Sonny Rollins, le colosse dans une autre dimension

par Alain Brunet

Une de mes première critiques de concert à La Presse m’avait valu les gorges chaudes de l’essayiste et romancier français Alain Gerber, venu couvrir le Festival international de jazz de Montréal à l’été 1984. Qui, en tout paternalisme de base, avait ridiculisé ma ligne « des poumons infiniment gonflables » au sujet de Walter Theodore « Sonny » Rollins, mort à 95 ans cette semaine. Somme toute, un tantinet ampoulé… il y avait matière à moquerie. Ç’aurait eu un meilleur impact au festival des Montgolfières, j’imagine…

L’idée m’était venu à son exécution, au Théâtre Saint-Denis, de l’incontournable St.Thomas, un calypso-jazz devenu sa pièce emblématique. Quel son puissant ! On lui reconnaît aussi d’autres standards du jazz moderne, on pense notamment à Airegin, Doxy ou Oleo.

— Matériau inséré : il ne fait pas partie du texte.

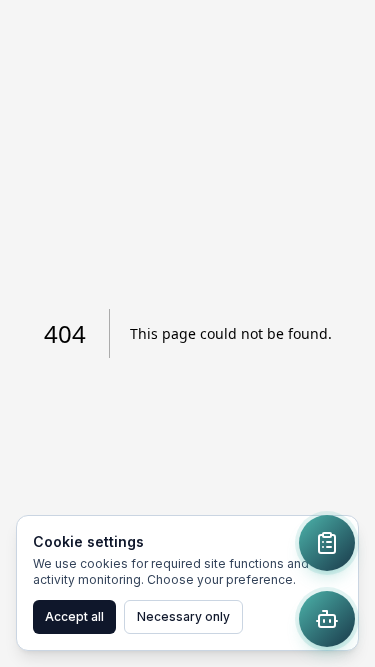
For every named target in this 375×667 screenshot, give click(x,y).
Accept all (74, 616)
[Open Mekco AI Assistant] (327, 619)
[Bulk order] (327, 543)
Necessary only (183, 616)
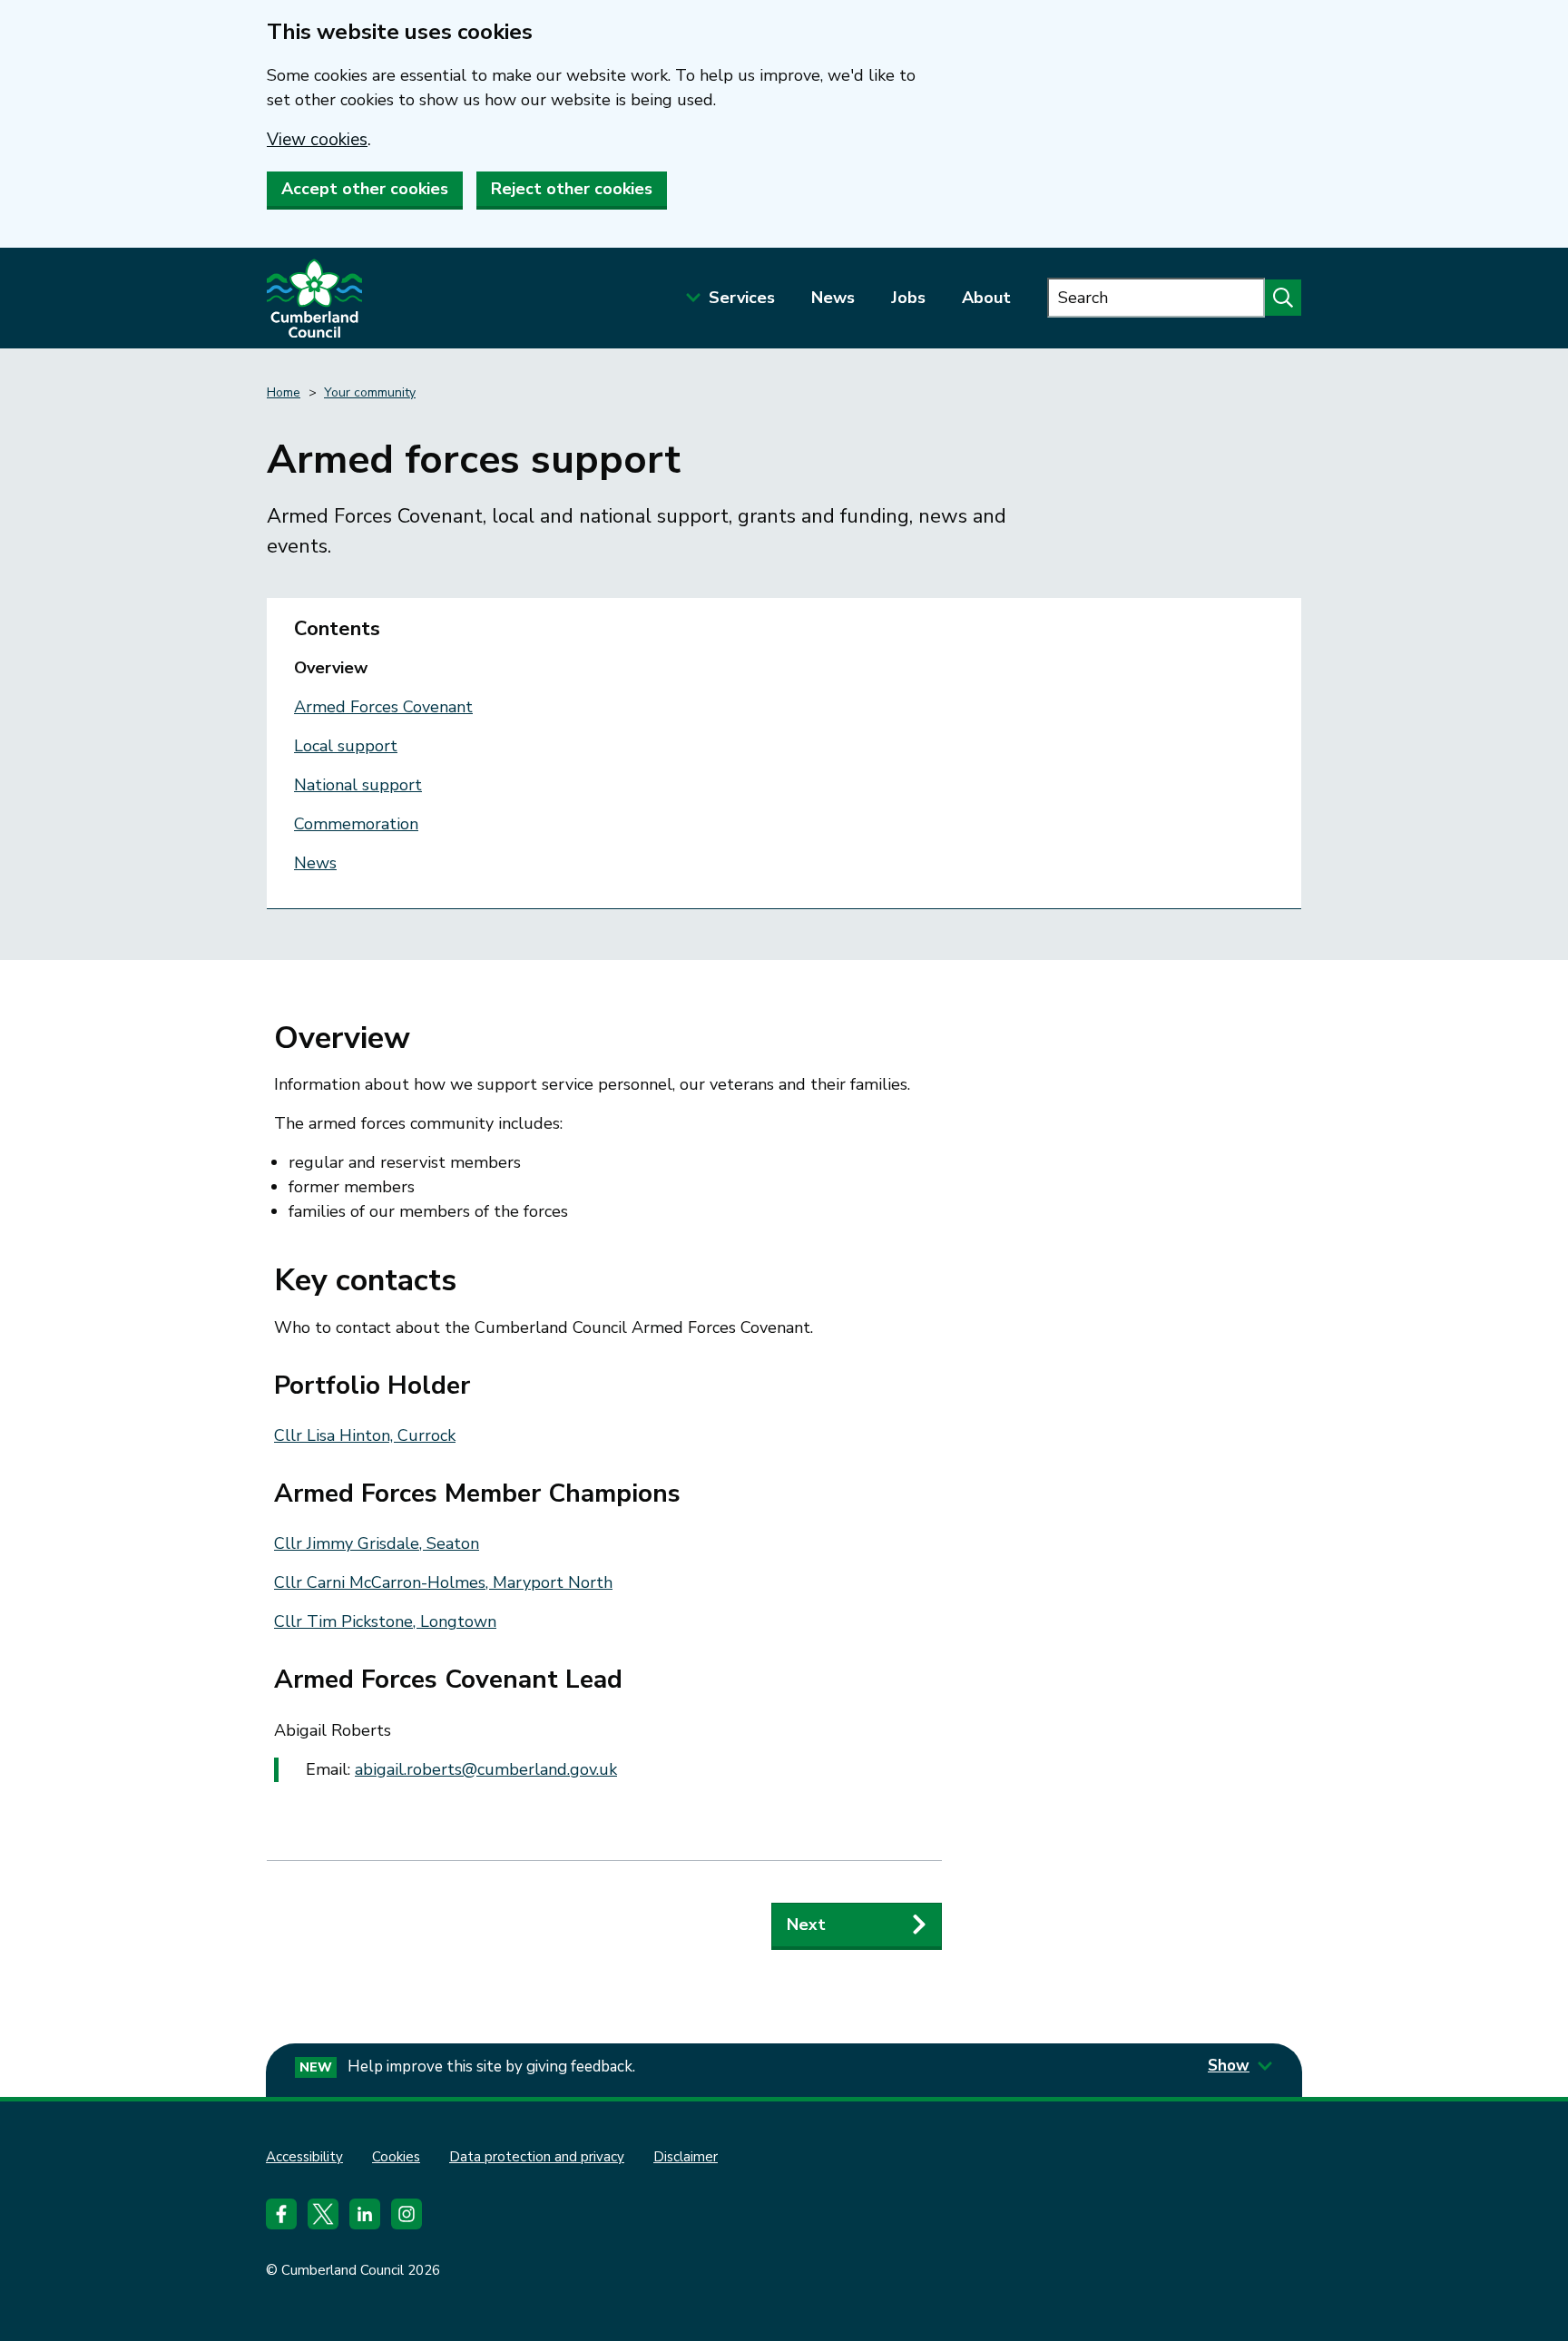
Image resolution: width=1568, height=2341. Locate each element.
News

Ainsi donc, le Saxophone Colossus est parti piquer ses solos dans une autre dimension. Quiconque connaît un tant soit peu l’histoire du saxophone ténor sait les acquis fondamentaux de Sonny Rollins, dont l’élan (effectivement) colossal avait été provisoirement freiné à l’époque par des tourments intérieurs. On pouvait régulièrement l’apercevoir répéter inlassablement sur le pont de Williamsburg qui relie Manhattan à Brooklyn. À tel point que c’en devint un problème de santé mentale au tournant des années 60, après quoi Rollins devint un adepte du yoga et autres pratiques pour retrouver la paix intérieure. 

Cette cure de l’âme vint après ses plus importants faits d’armes : Saxophone Colossus en 1957, Way Out West en1957, A Night at the Village Vanguard (The Complete Masters) en 1957, Freedom Suite en 1958. Combat visiblement réussi, puisque le géant s’est rendu jusqu’au 25 mai 2026, soit  à la veille du centième anniversaire de naissance de Miles Davis – mort en 1991.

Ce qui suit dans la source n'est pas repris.